Это личностное начало, углубление в индивидуальную, единичную судьбу отличали роман на протяжении всего средневековья. Его героем всегда оставался рыцарь (причем нередко рыцарь захудалый, рассчитывающий лишь на силу и ловкость своей руки). Король Артур, например, и гибнет как рыцарь, когда он из мудрого монарха, находящегося где-то в стороне от действия (если не «над» ним, то, несомненно, «вне» его), превращается в обычного бойца, орудующего копьем и мечом, и вступает в действие. И судьба артуровского мира, и сама гибель его описываются в романе как судьба и гибель отдельных его представителей. Этот мир рушится не от губительного напора сарацин или монголов, а от разлада, столкнувшего между собой составляющие этот мир индивидуальные единицы. Т. е. утопический куртуазный социум разваливается тогда (и потому), когда уходят со сцены действовавшие на ней герои. Противоборство эпопейного и личностного начала (а с последним связаны мощные процессы дециклизации, трансформирующие романную традицию) видно и на судьбе серии, начатой «Романом о семи римских мудрецах»: из повествования о жизни византийского двора цикл развивался в сторону романа о личной судьбе героя; так, в последних частях цикла Кассидор действует не как византийский император, а как обычный странствующий рыцарь.
Малая романная форма на исходе средних веков на французской почве превратилась, как полагал В. В. Кожинов 3, в повесть, «крупную новеллу»; обширных произведений типа «Амадиса Галльского» французская литература эпохи Возрождения не знала (появлялись лишь переводы чужих памятников). На первый взгляд здесь наступает перерыв, цезура (так думал Б. А. Грифцов[171]); в действительности повествовательные традиции поддерживались книгой новелл, особой жанровой разновидностью, неадекватной сборнику рассказов. Но это уже иная тема.
Было бы ошибкой утверждать, что роман развивался в сторону усиления реалистичности. Здесь смысл движения был сложнее. Нельзя, например, сказать, что по мере развития романа в нем росло число бытовых зарисовок и реалистических деталей. Возможно, правдоподобия в «Энее» не меньше, чем в «Клижесе» или «Коршуне». Углублялась и усложнялась психологическая достоверность, но опять-таки лишь в смысле развития изобразительного мастерства, даваемого опытом (например, было бы большим просчетом не учитывать того факта, что в позднем романе подлинным героем становится женщина, разрушая тем самым традиционную этикетность разработки такого характера). Важнее этих деталей стремление романа осваивать все новые темы и изображать конфликты, подсказываемые жизнью, и детеминировать ими внутреннюю жизнь протагонистов. И, думается, в процессе формирования реалистического метода это было существеннее, чем завоевание новых плацдармов «на территории быта».

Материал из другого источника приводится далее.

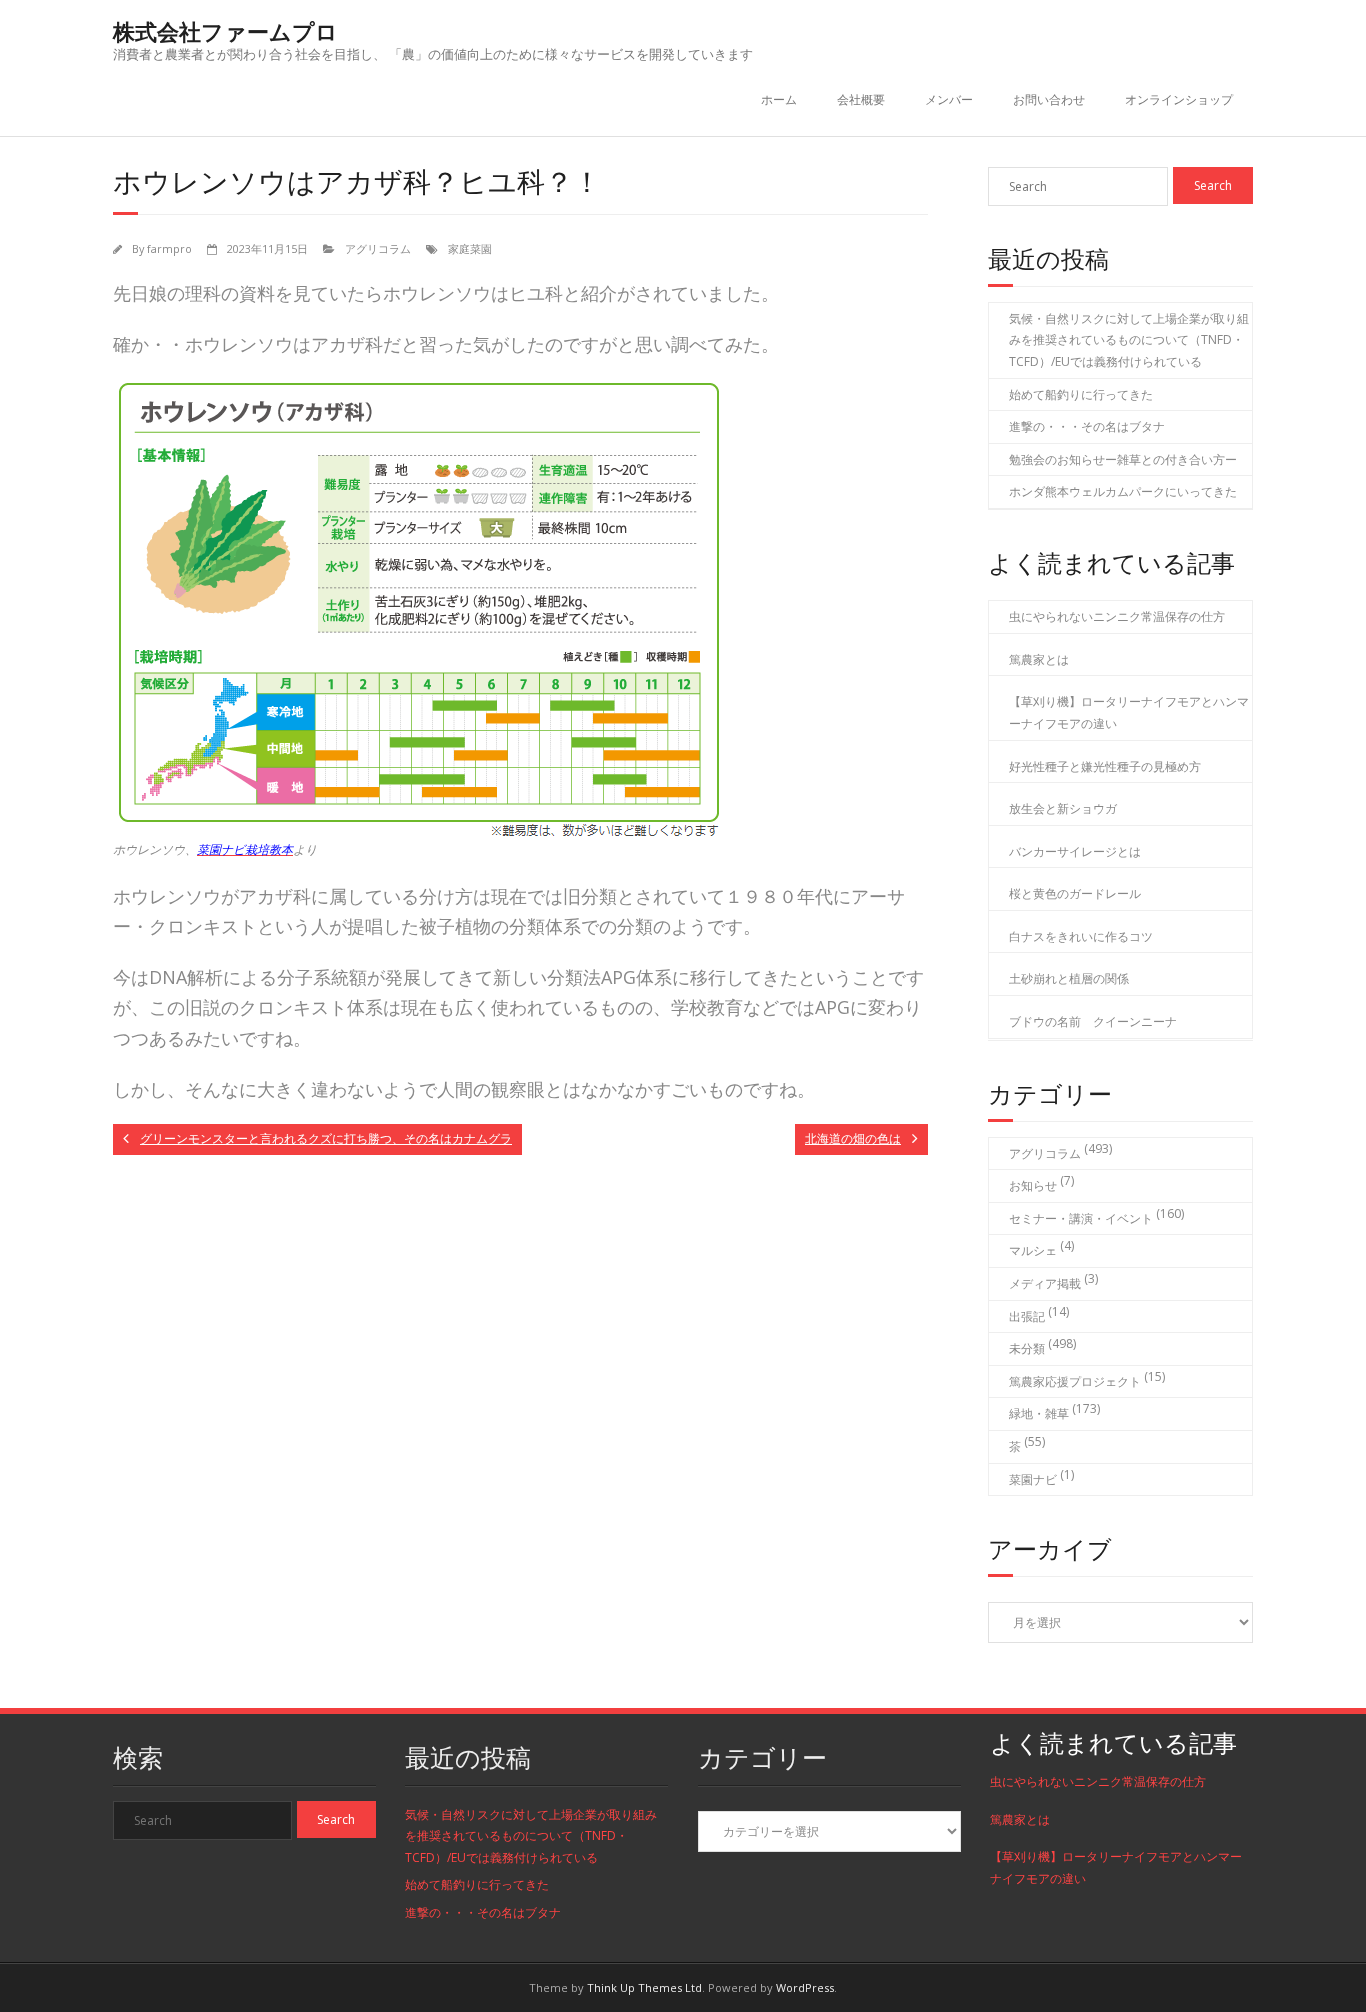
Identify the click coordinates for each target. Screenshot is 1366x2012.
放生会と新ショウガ (1063, 808)
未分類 (1027, 1348)
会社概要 (861, 99)
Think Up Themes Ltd (644, 1987)
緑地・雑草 (1039, 1413)
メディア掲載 (1045, 1283)
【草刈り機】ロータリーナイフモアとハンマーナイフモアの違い (1129, 712)
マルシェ (1033, 1250)
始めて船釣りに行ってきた (1081, 394)
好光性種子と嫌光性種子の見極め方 (1105, 766)
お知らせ (1033, 1185)
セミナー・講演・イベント (1081, 1218)
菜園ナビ (1033, 1479)
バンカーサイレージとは (1075, 851)
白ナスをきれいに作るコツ (1081, 936)
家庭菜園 (470, 248)
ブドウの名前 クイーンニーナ (1093, 1021)
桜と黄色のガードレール (1075, 893)
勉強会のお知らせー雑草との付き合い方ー (1123, 459)
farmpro (169, 248)
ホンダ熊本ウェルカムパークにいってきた (1123, 491)
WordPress (805, 1987)
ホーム (779, 99)
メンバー (949, 99)
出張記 (1027, 1316)
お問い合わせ (1049, 99)
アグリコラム (378, 248)
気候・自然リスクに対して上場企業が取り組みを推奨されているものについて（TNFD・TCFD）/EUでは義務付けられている (1129, 340)
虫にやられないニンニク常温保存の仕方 (1117, 616)
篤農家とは (1039, 659)
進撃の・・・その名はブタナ (1087, 426)
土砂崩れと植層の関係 (1069, 978)
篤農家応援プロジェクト (1075, 1381)
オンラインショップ (1179, 99)
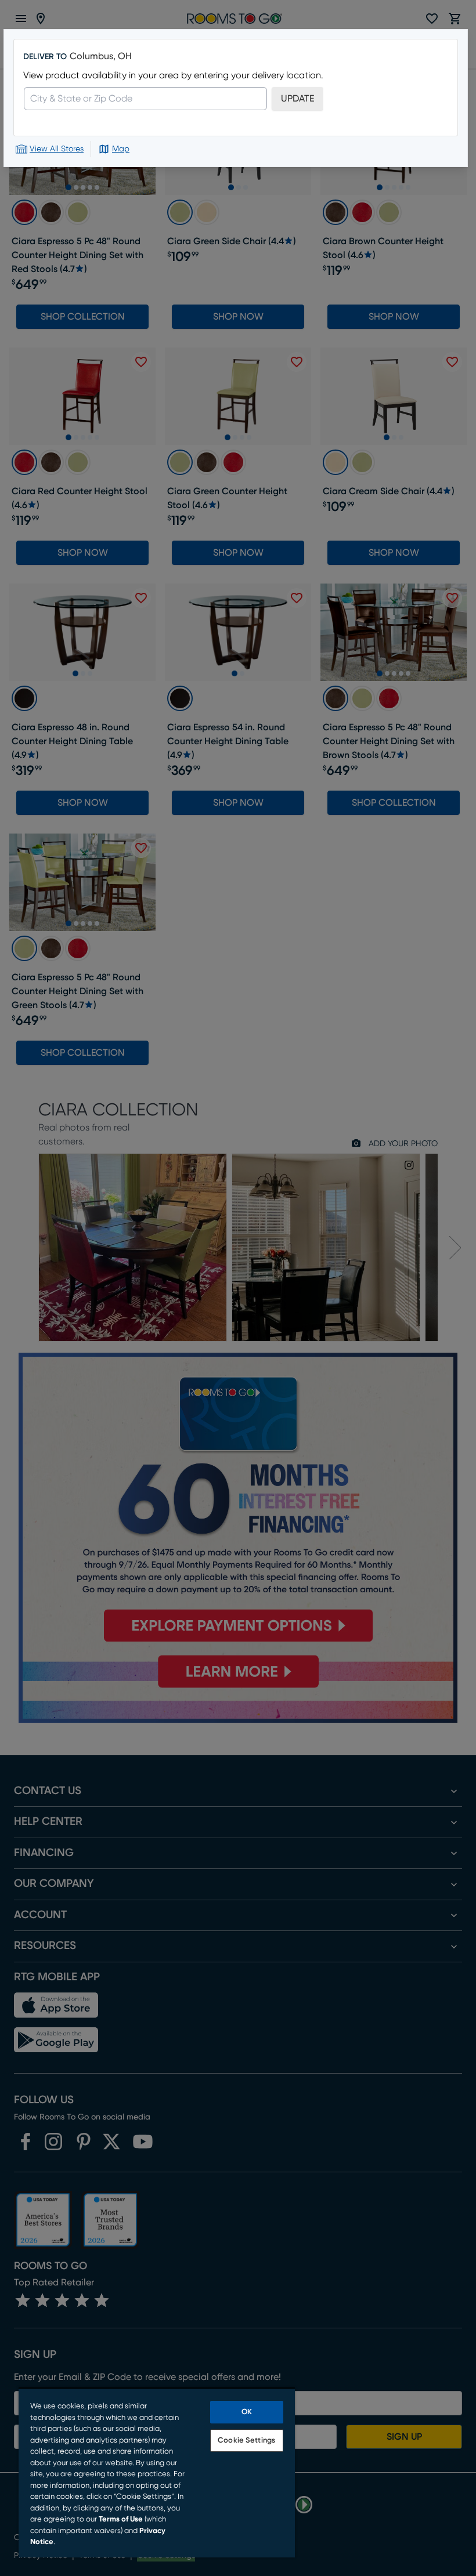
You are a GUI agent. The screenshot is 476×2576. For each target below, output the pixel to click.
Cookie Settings (246, 2440)
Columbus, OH (101, 56)
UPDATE (297, 98)
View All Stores (57, 149)
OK (246, 2412)
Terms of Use (121, 2519)
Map (120, 149)
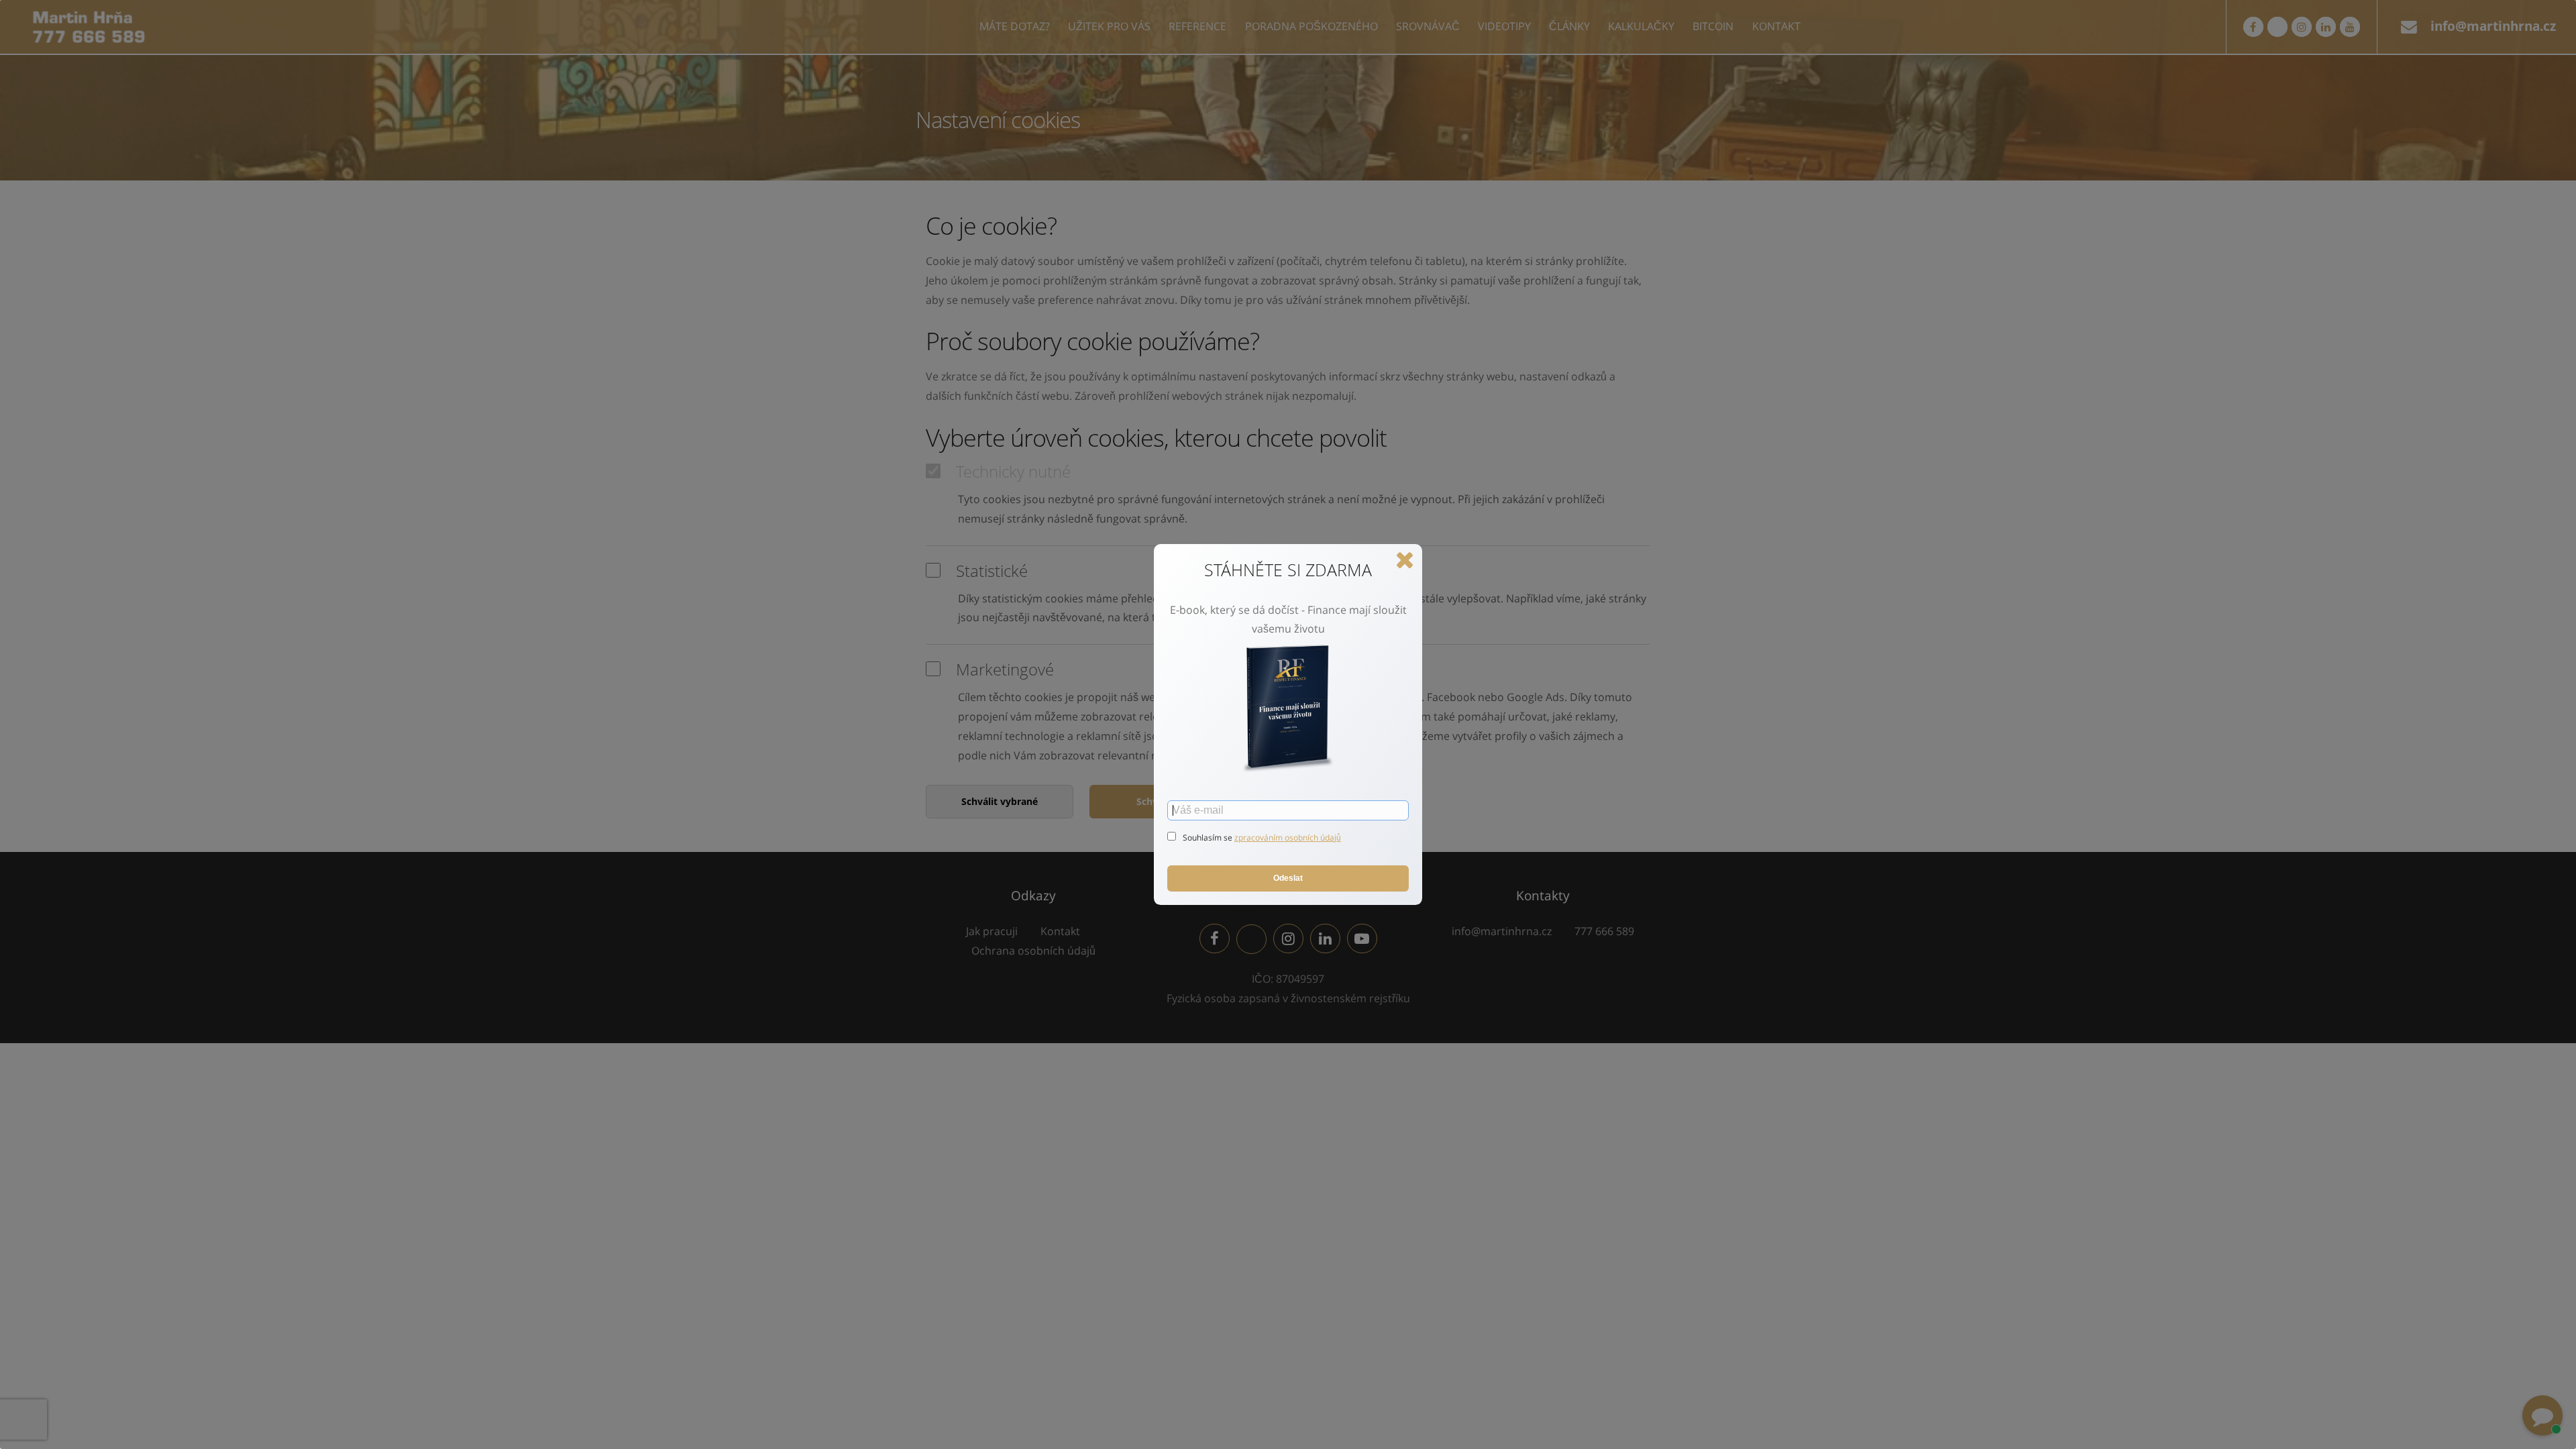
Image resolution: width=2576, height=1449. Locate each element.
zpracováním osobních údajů (1287, 837)
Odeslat (1288, 878)
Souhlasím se (1208, 837)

Переводы старофранцузских текстов
с. 15 Такова жеста о бретонцах и о поколениях баронов, что были потомками Брута и долго владели Англией. В год от рождества господа нашего и спасителя тысяча сто пятьдесят пятый закончил метр Вас этот роман (ст. 14 859—14866).
с. 38 Юноше едва минуло пятнадцать, и для этих лет он был силен и высок. Расскажу вам об Артуре и ни в чем не солгу; был он доблестным рыцарем, всеми почитаемым и прославляемым; с гордецами он сам был гордецом, а со скромными — мягким и сострадательным; был он очень храбрым и не знал поражений в бою. Был он щедрым и тароватым, и если его о чем-либо просили, он оказывал помощь без отказа. Очень любил он почести, очень любил славу, хотел, чтобы о его свершениях сохранилась память; был он очень куртуазен, если с ним обходились благородно. И пока он жил и царствовал, то превосходил всех государей куртуазностью, благородством, доблестью и щедростью (ст. 9013—9032).
с. 39 Любовь к Иджерне обрушилась на меня, победила меня и покорила; я не могу ни уйти, ни вернуться, ни бодрствовать, ни спать, не могу ни встать, ни лечь, ни пить, ни есть без того, чтобы не обратиться мыслью к Иджерне; но я не знаю, как мне себя с ней вести (ст. 8659—8666).